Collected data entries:
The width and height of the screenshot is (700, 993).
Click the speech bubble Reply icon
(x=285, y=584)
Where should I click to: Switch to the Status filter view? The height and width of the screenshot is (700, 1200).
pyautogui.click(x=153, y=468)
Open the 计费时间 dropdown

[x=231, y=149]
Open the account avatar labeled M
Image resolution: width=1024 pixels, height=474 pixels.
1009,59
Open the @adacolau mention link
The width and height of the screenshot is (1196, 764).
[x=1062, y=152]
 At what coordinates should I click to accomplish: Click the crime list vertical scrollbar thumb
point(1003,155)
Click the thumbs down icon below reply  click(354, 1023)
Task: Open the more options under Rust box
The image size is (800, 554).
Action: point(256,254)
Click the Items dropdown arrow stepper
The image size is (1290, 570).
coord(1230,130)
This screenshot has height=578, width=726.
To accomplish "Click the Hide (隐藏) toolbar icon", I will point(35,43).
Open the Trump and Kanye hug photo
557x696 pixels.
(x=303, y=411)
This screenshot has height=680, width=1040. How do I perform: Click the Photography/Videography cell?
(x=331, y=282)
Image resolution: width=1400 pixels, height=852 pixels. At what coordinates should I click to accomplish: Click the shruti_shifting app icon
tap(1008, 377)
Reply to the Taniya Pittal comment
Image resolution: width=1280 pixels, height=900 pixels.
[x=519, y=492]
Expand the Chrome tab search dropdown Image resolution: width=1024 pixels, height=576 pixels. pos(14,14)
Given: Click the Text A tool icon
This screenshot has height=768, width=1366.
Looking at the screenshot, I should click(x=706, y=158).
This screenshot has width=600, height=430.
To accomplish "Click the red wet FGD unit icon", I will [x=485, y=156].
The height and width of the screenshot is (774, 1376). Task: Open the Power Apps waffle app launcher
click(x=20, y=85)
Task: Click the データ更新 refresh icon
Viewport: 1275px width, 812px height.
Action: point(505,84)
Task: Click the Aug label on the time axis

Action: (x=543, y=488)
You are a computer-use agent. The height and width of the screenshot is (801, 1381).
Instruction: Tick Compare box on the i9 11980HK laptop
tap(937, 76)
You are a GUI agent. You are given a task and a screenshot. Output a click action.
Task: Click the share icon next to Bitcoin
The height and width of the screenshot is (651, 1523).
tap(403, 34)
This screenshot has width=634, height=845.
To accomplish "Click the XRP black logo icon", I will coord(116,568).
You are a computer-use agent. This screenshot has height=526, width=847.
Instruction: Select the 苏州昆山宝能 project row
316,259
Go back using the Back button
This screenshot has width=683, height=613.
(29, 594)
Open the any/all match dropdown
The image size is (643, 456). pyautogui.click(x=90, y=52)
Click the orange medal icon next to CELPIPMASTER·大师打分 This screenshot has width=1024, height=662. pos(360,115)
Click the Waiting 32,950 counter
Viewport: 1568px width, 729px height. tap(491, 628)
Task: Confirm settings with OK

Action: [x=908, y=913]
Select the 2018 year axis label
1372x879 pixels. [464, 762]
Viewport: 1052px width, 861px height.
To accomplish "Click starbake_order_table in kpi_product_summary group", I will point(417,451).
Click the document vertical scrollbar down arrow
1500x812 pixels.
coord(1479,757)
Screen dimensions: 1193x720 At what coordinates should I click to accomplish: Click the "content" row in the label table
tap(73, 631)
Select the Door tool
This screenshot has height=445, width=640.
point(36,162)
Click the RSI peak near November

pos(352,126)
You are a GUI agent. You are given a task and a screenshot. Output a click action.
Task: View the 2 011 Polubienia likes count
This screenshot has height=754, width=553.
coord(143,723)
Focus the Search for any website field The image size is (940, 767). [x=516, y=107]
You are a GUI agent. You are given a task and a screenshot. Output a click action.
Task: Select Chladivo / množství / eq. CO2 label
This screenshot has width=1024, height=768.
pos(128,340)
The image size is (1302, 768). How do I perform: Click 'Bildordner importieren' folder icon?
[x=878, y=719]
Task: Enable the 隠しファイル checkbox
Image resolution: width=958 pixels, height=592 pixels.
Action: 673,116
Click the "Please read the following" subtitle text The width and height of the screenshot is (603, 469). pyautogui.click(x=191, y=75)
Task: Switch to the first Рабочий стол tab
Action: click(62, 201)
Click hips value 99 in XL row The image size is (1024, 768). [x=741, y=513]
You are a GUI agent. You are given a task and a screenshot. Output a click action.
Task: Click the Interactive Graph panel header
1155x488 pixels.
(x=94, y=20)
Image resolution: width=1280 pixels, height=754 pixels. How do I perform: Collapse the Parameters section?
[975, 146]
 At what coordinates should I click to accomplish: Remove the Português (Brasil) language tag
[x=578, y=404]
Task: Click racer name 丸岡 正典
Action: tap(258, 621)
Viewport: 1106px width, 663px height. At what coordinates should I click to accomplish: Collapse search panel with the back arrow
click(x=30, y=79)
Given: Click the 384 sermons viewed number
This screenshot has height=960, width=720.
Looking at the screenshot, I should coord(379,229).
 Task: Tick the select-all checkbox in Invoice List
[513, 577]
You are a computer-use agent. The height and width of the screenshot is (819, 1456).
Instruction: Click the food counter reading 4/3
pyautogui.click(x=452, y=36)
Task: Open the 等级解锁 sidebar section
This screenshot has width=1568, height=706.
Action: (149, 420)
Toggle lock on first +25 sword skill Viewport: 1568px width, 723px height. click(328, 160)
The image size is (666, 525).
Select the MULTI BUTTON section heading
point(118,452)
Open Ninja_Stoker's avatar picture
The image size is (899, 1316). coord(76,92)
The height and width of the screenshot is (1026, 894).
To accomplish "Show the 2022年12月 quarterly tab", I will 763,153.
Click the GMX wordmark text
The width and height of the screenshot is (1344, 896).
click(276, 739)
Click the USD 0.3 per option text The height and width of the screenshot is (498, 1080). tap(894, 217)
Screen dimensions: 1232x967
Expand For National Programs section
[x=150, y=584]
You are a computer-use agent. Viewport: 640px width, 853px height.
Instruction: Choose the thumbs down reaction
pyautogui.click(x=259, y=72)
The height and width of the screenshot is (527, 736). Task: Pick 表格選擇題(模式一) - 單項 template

§ **What the task asks**: Every entry is to be repeated exactly as it stands.

§ **Task answer**:
The width and height of the screenshot is (700, 993).
Click the speech bubble Reply icon
(x=285, y=584)
Where should I click to: Switch to the Status filter view? The height and width of the screenshot is (700, 1200).
pyautogui.click(x=153, y=468)
Open the 计费时间 dropdown

[x=231, y=149]
Open the account avatar labeled M
Image resolution: width=1024 pixels, height=474 pixels.
1009,59
Open the @adacolau mention link
The width and height of the screenshot is (1196, 764).
[x=1062, y=152]
 At what coordinates should I click to accomplish: Click the crime list vertical scrollbar thumb
point(1003,155)
Click the thumbs down icon below reply  click(354, 1023)
Task: Open the more options under Rust box
The image size is (800, 554).
Action: point(256,254)
Click the Items dropdown arrow stepper
The image size is (1290, 570).
coord(1230,130)
This screenshot has height=578, width=726.
To accomplish "Click the Hide (隐藏) toolbar icon", I will point(35,43).
Open the Trump and Kanye hug photo
557x696 pixels.
(x=303, y=411)
This screenshot has height=680, width=1040. How do I perform: Click the Photography/Videography cell?
(x=331, y=282)
Image resolution: width=1400 pixels, height=852 pixels. At what coordinates should I click to accomplish: Click the shruti_shifting app icon
tap(1008, 377)
Reply to the Taniya Pittal comment
Image resolution: width=1280 pixels, height=900 pixels.
[x=519, y=492]
Expand the Chrome tab search dropdown Image resolution: width=1024 pixels, height=576 pixels. pos(14,14)
Given: Click the Text A tool icon
This screenshot has height=768, width=1366.
Looking at the screenshot, I should click(x=706, y=158).
This screenshot has width=600, height=430.
To accomplish "Click the red wet FGD unit icon", I will [x=485, y=156].
The height and width of the screenshot is (774, 1376). Task: Open the Power Apps waffle app launcher
click(x=20, y=85)
Task: Click the データ更新 refresh icon
Viewport: 1275px width, 812px height.
Action: point(505,84)
Task: Click the Aug label on the time axis

Action: (x=543, y=488)
You are a computer-use agent. The height and width of the screenshot is (801, 1381).
Instruction: Tick Compare box on the i9 11980HK laptop
tap(937, 76)
You are a GUI agent. You are given a task and a screenshot. Output a click action.
Task: Click the share icon next to Bitcoin
The height and width of the screenshot is (651, 1523).
tap(403, 34)
This screenshot has width=634, height=845.
To accomplish "Click the XRP black logo icon", I will coord(116,568).
You are a computer-use agent. This screenshot has height=526, width=847.
Instruction: Select the 苏州昆山宝能 project row
316,259
Go back using the Back button
This screenshot has width=683, height=613.
(29, 594)
Open the any/all match dropdown
The image size is (643, 456). pyautogui.click(x=90, y=52)
Click the orange medal icon next to CELPIPMASTER·大师打分 This screenshot has width=1024, height=662. pos(360,115)
Click the Waiting 32,950 counter
Viewport: 1568px width, 729px height. tap(491, 628)
Task: Confirm settings with OK

Action: [x=908, y=913]
Select the 2018 year axis label
1372x879 pixels. [464, 762]
Viewport: 1052px width, 861px height.
To accomplish "Click starbake_order_table in kpi_product_summary group", I will point(417,451).
Click the document vertical scrollbar down arrow
1500x812 pixels.
coord(1479,757)
Screen dimensions: 1193x720 At what coordinates should I click to accomplish: Click the "content" row in the label table
tap(73, 631)
Select the Door tool
This screenshot has height=445, width=640.
point(36,162)
Click the RSI peak near November

pos(352,126)
You are a GUI agent. You are given a task and a screenshot. Output a click action.
Task: View the 2 011 Polubienia likes count
This screenshot has height=754, width=553.
coord(143,723)
Focus the Search for any website field The image size is (940, 767). [x=516, y=107]
You are a GUI agent. You are given a task and a screenshot. Output a click action.
Task: Select Chladivo / množství / eq. CO2 label
This screenshot has width=1024, height=768.
pos(128,340)
The image size is (1302, 768). How do I perform: Click 'Bildordner importieren' folder icon?
[x=878, y=719]
Task: Enable the 隠しファイル checkbox
Image resolution: width=958 pixels, height=592 pixels.
Action: 673,116
Click the "Please read the following" subtitle text The width and height of the screenshot is (603, 469). pyautogui.click(x=191, y=75)
Task: Switch to the first Рабочий стол tab
Action: click(62, 201)
Click hips value 99 in XL row The image size is (1024, 768). [x=741, y=513]
You are a GUI agent. You are given a task and a screenshot. Output a click action.
Task: Click the Interactive Graph panel header
1155x488 pixels.
(x=94, y=20)
Image resolution: width=1280 pixels, height=754 pixels. How do I perform: Collapse the Parameters section?
[975, 146]
 At what coordinates should I click to accomplish: Remove the Português (Brasil) language tag
[x=578, y=404]
Task: Click racer name 丸岡 正典
Action: tap(258, 621)
Viewport: 1106px width, 663px height. At what coordinates should I click to accomplish: Collapse search panel with the back arrow
click(x=30, y=79)
Given: Click the 384 sermons viewed number
This screenshot has height=960, width=720.
Looking at the screenshot, I should coord(379,229).
 Task: Tick the select-all checkbox in Invoice List
[513, 577]
You are a computer-use agent. The height and width of the screenshot is (819, 1456).
Instruction: Click the food counter reading 4/3
pyautogui.click(x=452, y=36)
Task: Open the 等级解锁 sidebar section
This screenshot has width=1568, height=706.
Action: (149, 420)
Toggle lock on first +25 sword skill Viewport: 1568px width, 723px height. click(328, 160)
The image size is (666, 525).
Select the MULTI BUTTON section heading
point(118,452)
Open Ninja_Stoker's avatar picture
The image size is (899, 1316). coord(76,92)
The height and width of the screenshot is (1026, 894).
To accomplish "Show the 2022年12月 quarterly tab", I will 763,153.
Click the GMX wordmark text
The width and height of the screenshot is (1344, 896).
click(276, 739)
Click the USD 0.3 per option text The height and width of the screenshot is (498, 1080). tap(894, 217)
Screen dimensions: 1232x967
Expand For National Programs section
[x=150, y=584]
You are a computer-use agent. Viewport: 640px width, 853px height.
Instruction: Choose the thumbs down reaction
pyautogui.click(x=259, y=72)
The height and width of the screenshot is (527, 736). Task: Pick 表格選擇題(模式一) - 單項 template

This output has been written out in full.